The rest of the staff were envious of the connection he was making with these young men. There was a magic or some might say grace that connected him to these men. But he and the staff always grieved at the hard circumstances that were blocking their way from fulfilling their potential. The neighborhood claimed many a youth before their time and even when they survived, it left a deep scar. Many lives of ‘the what may have been’ if the world was a fair place were lived. We prayed and raised angry hands to God, demanding fairness.
One night one of our younger homeless residents with whom we had been working, fell off the wagon. He was angry and walking through the government housing drunk and ranting and raving. The problem was he was using racial epithets that are very unwise to use in black communities. A crowd of black men had gathered around him to settle a racial score. Some of Rob’s youth knew he was one of our errant residents and ran to tell Rob of the danger he was in. Rob always had liked Dan, a homeless good ole boy ever since he had moved in with us. So Rob rushed to help him. The situation was out of control; punches were being thrown and Dan laid on the ground cussing and sharing his racial epithets with even more vigor. Rob rushed in between the men and told them to stop but it had no effect and now he was receiving pushes and punches. As far as they were concerned he was white and tonight it was not a good night to be in the hood for white boys.

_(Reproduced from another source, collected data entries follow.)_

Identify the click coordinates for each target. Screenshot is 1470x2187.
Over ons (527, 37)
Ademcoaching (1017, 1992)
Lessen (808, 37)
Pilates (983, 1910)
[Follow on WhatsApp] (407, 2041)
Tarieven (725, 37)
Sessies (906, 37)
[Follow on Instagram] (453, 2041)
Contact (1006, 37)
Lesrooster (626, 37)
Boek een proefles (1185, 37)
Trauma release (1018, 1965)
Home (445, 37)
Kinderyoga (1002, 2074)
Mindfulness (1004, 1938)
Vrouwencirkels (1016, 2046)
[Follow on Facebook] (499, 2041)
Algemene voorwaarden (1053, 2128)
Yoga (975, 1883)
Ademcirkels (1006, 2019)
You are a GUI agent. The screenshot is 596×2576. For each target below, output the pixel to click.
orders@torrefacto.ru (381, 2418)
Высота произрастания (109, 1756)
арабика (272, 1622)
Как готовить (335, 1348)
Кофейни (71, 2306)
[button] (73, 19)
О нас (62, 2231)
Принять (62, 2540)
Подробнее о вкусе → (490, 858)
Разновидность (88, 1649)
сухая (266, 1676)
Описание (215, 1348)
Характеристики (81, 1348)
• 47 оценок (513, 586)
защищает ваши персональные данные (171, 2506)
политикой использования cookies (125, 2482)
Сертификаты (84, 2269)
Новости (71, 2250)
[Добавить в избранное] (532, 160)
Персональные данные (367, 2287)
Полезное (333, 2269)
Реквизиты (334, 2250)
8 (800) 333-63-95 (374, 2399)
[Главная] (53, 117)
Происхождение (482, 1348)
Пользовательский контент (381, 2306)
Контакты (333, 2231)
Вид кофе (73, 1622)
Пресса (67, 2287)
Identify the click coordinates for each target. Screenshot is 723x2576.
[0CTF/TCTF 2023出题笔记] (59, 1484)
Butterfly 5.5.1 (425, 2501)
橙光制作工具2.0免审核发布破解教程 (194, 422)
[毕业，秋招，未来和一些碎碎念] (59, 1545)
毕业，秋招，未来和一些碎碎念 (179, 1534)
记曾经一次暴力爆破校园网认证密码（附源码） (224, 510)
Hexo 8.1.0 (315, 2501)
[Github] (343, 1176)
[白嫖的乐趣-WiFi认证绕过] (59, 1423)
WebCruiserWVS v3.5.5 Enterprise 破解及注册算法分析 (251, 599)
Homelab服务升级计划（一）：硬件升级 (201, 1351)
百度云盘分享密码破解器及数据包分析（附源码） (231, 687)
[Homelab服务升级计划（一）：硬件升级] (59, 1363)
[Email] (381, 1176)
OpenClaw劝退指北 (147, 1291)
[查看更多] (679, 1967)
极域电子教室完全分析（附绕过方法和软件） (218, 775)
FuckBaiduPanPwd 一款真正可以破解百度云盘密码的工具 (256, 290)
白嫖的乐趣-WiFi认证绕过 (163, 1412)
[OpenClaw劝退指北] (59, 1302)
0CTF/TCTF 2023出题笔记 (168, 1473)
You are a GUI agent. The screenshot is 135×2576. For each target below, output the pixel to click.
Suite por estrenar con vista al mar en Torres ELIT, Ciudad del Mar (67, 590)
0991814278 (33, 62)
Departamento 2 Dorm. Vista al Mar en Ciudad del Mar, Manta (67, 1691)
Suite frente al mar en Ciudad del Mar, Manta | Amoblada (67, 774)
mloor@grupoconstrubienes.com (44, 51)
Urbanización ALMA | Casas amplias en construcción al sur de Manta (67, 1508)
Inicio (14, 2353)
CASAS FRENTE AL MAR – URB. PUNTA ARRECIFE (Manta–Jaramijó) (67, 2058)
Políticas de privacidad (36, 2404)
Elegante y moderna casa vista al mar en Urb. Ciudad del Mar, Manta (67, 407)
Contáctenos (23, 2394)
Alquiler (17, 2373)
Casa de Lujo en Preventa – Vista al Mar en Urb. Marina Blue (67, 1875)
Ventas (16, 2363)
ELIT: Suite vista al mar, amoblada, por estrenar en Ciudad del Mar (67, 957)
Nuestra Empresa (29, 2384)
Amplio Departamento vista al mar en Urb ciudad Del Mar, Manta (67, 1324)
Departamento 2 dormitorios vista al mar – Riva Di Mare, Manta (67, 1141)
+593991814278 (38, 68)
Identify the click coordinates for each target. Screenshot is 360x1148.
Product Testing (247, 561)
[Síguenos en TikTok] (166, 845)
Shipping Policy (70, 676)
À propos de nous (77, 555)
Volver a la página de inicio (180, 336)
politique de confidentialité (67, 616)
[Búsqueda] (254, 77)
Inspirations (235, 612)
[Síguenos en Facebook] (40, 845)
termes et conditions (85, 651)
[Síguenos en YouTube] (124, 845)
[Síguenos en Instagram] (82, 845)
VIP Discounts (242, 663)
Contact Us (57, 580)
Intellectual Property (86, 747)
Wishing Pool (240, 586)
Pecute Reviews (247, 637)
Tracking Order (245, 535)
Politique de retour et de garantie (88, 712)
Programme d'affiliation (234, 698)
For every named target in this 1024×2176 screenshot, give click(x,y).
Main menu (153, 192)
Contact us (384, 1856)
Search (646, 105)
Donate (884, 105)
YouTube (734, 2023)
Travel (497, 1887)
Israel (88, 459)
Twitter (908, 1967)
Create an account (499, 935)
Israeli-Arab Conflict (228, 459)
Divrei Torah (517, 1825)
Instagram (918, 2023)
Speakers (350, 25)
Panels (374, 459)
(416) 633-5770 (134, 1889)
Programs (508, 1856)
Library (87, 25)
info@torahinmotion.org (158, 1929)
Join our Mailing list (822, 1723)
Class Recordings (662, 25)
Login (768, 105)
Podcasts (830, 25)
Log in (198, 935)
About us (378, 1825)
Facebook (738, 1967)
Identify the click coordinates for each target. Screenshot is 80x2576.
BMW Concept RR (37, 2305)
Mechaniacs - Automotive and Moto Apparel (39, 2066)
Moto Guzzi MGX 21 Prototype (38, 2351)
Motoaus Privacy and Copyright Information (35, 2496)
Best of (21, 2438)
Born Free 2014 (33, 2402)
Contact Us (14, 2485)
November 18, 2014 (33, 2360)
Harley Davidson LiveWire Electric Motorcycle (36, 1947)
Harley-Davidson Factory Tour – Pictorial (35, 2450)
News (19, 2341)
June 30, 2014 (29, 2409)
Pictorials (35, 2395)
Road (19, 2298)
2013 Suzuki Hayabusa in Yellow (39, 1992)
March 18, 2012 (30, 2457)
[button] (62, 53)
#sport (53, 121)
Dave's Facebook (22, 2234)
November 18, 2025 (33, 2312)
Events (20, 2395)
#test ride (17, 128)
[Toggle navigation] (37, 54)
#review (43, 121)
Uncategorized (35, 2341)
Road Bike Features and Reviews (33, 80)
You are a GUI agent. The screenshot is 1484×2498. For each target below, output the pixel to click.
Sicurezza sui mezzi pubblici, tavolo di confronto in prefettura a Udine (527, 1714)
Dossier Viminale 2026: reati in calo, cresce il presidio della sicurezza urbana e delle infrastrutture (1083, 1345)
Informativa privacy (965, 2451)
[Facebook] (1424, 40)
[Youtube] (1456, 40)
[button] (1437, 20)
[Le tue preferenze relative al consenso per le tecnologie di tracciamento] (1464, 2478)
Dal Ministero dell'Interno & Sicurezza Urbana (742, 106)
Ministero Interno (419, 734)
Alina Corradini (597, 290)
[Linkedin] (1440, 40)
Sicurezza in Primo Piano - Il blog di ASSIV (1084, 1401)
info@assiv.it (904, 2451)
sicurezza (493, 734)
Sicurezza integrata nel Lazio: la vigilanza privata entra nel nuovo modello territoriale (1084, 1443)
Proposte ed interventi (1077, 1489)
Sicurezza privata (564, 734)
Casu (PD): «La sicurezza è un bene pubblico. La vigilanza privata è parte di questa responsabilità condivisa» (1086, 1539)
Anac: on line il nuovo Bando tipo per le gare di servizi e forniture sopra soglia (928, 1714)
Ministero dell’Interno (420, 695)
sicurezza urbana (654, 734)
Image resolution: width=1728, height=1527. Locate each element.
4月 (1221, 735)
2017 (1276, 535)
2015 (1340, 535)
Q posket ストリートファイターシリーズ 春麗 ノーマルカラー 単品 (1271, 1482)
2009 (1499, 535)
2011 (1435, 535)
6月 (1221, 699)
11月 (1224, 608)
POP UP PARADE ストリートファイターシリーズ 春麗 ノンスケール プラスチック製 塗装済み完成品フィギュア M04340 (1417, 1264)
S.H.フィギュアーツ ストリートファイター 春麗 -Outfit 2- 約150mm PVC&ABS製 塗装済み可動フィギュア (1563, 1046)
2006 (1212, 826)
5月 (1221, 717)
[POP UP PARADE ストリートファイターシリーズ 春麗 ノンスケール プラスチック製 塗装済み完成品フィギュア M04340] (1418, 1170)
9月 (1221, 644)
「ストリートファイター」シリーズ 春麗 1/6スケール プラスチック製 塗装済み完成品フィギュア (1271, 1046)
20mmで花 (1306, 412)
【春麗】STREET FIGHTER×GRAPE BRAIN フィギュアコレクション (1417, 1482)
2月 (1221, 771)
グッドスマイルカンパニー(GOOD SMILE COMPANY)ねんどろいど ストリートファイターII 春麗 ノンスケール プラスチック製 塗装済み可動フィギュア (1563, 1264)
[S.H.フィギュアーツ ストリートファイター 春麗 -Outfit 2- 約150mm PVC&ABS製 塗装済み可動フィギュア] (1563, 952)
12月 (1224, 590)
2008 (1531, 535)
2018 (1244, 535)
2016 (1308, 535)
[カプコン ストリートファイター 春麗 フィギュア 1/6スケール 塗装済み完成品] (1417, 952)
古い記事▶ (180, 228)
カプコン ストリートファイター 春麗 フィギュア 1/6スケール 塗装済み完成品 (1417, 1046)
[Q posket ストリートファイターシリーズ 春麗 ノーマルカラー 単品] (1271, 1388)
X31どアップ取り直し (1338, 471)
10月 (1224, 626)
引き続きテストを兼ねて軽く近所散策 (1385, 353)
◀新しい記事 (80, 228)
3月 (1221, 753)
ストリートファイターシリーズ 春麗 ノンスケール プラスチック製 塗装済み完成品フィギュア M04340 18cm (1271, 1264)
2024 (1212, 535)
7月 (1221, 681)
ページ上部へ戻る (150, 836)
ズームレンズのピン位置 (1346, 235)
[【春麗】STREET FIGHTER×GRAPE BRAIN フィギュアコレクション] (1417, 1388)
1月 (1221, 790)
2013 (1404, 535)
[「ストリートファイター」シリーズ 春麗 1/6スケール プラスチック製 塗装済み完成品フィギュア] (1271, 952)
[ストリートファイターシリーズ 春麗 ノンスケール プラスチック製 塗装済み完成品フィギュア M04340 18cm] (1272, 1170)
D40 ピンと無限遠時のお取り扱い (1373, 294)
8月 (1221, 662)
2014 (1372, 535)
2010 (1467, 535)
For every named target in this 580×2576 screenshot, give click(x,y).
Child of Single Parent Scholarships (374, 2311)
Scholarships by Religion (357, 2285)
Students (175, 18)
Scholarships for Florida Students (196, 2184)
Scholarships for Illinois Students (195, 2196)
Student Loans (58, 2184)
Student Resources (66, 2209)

It was then an act of courage and a “we shall rise occurred” moment occurred. Six to eight of his youth stepped in between the crowd and circled the two white men. This was an act that put them in danger; these were men with who, they had to live. Some were known gang members. They were just between the ages of thirteen and seventeen. Yet they, with fear and trembling, slowly marched the two white men out of the hood and across the street to the safety of our church.
This spontaneous action by these young men made me realize they would survive and if life gave them half a chance they would thrive. These many years later some have graduated from college, one is a police officer, and others are married and have left behind a life and a place to a more fair reality. Rob, for his part, lists as his profession poet and artist. No surprise there; he always had a lot of soul.